Is it a bug with Base.summarysize or something very inefficient about SharedArray? A 1D SharedArray only have a small overhead but a 2D SharedArray uses 2x more memory?

julia> Base.summarysize(rand(1000000))
8000000

julia> Base.summarysize(SharedArray{Float64}(rand(1000000)))
8000213

julia> Base.summarysize(rand(1000000,2))
16000000

julia> Base.summarysize(SharedArray{Float64}(rand(1000000,2)))
32000221


#2

I’d take anything that summarysize says with a large grain of salt.
It doesn’t count the header (40 bytes on a 64-bit platform), nor the actual amount allocated, just the sizeof the vector (what is used).


#3

Thanks for the insight. Do you know of any good way to accurately measure how much memory it is using? I have a use case that I could load up to 100 GiB into shared memory and it would be a bummer if it fails miserably for my lack of understanding :slight_smile:


#4

I am getting the following on v0.6.2:

julia> Base.summarysize(rand(1000000))
8000000

julia> Base.summarysize(SharedArray{Float64}(rand(1000000)))
8000341

julia> Base.summarysize(rand(1000000,2))
16000000

julia> Base.summarysize(SharedArray{Float64}(rand(1000000,2)))
16000349

There is also Base.shmem_rand btw.


#5

Interesting, what OS/platform are you using? I also have v0.6.2:

$ julia
               _
   _       _ _(_)_     |  A fresh approach to technical computing
  (_)     | (_) (_)    |  Documentation: https://docs.julialang.org
   _ _   _| |_  __ _   |  Type "?help" for help.
  | | | | | | |/ _` |  |
  | | |_| | | | (_| |  |  Version 0.6.2 (2017-12-13 18:08 UTC)
 _/ |\__'_|_|_|\__'_|  |  Official http://julialang.org/ release
|__/                   |  x86_64-apple-darwin14.5.0

julia> Base.summarysize(SharedArray{Float64}(rand(1000000,2)))
32000221

#6

Good old Windows.

julia> versioninfo()
Julia Version 0.6.2
Commit d386e40c17* (2017-12-13 18:08 UTC)
Platform Info:
  OS: Windows (x86_64-w64-mingw32)
  CPU: Intel(R) Core(TM) i7-7700HQ CPU @ 2.80GHz
  WORD_SIZE: 64
  BLAS: libopenblas (USE64BITINT DYNAMIC_ARCH NO_AFFINITY Prescott)
  LAPACK: libopenblas64_
  LIBM: libopenlibm
  LLVM: libLLVM-3.9.1 (ORCJIT, broadwell)

#7

On Linux with v0.6.1, I am getting the same result as you. But on nightly, getting the right result.

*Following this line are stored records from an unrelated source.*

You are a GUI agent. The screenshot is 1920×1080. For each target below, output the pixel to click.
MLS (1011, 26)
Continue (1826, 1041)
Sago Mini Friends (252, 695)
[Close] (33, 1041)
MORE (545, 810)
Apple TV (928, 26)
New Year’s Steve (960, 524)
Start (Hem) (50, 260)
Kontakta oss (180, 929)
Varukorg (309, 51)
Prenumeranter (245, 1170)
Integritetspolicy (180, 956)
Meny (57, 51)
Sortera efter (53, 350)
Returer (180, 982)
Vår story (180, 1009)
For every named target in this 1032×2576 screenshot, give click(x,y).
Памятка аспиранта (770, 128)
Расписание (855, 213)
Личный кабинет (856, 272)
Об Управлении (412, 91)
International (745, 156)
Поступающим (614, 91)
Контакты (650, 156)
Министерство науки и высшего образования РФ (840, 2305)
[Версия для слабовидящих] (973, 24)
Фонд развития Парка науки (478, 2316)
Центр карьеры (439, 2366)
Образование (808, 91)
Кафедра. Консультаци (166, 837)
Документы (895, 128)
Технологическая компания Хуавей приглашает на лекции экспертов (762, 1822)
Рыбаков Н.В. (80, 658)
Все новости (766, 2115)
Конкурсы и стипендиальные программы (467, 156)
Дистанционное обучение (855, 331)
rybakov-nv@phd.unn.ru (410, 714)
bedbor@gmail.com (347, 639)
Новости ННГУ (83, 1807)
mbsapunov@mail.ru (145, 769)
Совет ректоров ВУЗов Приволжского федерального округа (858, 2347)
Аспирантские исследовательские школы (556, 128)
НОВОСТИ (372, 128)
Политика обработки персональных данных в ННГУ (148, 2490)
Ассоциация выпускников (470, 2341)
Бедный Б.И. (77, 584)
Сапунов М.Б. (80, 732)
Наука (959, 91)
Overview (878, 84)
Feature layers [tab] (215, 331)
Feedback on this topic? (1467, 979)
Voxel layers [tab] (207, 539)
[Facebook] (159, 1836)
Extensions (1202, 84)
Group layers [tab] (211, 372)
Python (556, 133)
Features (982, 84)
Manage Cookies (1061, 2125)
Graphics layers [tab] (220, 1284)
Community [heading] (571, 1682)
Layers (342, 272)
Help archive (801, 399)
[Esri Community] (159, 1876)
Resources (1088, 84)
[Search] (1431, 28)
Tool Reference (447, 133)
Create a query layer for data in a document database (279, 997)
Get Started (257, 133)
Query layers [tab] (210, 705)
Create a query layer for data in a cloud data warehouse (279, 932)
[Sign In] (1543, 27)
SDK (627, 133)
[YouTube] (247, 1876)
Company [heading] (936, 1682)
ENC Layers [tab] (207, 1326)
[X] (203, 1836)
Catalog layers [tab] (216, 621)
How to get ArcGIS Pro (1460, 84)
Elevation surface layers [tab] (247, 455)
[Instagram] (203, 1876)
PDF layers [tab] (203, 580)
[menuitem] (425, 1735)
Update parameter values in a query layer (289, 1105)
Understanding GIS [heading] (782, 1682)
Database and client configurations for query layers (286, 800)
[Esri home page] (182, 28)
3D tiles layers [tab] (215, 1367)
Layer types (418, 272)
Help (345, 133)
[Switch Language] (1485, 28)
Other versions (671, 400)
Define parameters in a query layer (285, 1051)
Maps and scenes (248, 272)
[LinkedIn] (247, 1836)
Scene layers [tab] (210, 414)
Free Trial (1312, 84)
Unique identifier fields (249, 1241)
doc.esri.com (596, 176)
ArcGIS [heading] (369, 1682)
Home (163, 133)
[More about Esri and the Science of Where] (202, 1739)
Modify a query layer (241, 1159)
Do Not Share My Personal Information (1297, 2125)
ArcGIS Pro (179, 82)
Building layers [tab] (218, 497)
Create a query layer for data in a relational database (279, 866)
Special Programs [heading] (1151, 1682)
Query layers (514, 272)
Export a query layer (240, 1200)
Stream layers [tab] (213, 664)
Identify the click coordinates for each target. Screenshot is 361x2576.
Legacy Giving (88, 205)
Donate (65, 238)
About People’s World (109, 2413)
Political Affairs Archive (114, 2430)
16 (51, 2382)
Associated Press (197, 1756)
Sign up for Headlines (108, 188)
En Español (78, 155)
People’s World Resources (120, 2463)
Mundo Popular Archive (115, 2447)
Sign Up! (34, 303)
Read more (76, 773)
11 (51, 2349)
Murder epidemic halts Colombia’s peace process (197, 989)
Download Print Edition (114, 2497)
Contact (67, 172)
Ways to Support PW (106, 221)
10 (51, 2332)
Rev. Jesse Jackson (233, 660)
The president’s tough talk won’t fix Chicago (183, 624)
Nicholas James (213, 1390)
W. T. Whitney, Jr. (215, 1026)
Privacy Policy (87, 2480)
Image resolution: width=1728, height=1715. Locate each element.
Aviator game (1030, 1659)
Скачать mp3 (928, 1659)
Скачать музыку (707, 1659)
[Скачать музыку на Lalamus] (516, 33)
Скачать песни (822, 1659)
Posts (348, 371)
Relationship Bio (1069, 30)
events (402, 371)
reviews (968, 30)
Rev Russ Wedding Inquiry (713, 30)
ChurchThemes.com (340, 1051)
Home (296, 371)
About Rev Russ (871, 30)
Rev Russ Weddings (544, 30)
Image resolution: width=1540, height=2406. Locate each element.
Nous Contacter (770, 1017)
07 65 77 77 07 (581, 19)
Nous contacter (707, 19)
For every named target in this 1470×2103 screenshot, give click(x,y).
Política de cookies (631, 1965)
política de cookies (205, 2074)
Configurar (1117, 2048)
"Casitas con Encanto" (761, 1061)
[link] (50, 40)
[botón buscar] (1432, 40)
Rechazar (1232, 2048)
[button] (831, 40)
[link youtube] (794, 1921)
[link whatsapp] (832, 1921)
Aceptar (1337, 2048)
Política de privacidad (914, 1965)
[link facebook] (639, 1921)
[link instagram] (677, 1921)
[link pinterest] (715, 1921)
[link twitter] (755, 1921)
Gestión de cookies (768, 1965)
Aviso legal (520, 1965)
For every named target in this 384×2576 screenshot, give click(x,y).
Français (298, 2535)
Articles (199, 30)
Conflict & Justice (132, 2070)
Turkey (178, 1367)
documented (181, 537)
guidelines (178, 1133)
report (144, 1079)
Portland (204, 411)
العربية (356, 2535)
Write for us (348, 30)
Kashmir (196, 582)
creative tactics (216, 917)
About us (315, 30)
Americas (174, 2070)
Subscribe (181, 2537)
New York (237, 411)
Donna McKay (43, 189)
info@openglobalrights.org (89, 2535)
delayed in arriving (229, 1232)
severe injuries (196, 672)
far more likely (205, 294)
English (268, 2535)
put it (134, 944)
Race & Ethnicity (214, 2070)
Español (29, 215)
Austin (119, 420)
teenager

On Windows with latest nightly (downloaded today), I am getting:

julia> using SharedArrays

julia> Base.summarysize(SharedArray{Float64}(rand(1000_000,2)))
32000205

This really seems like a bug.


#8

I think it’s just double counting, because of the behavior of summarysize. It basically recursively counts how much memory is used by all objects reachable. A SharedArray has a field loc_subarr_1d and another s. The latter holds the whole array and the former holds a 1d view of the array. Mutating one mutates the other, so it’s just double counting. It’s probably doing something like:

mysizeof(f) = sum((sizeof(f), (mysizeof(getfield(f,i)) for i in 1:nfields(f))...))

But it’s weird that it’s not double counting for the 1D case :confused:. Anyways, I think it deserves some attention from devs.

Maybe adding a bug keyword or something will get more attention more quickly. In the meantime, I think the equivalent of task manager in Windows or system monitor in Linux will give you a rough idea of memory used by large enough data.


#9

If you haven’t already, you should consider opening an issue so that it does not get lost.


#10

Done https://github.com/JuliaLang/julia/issues/25367.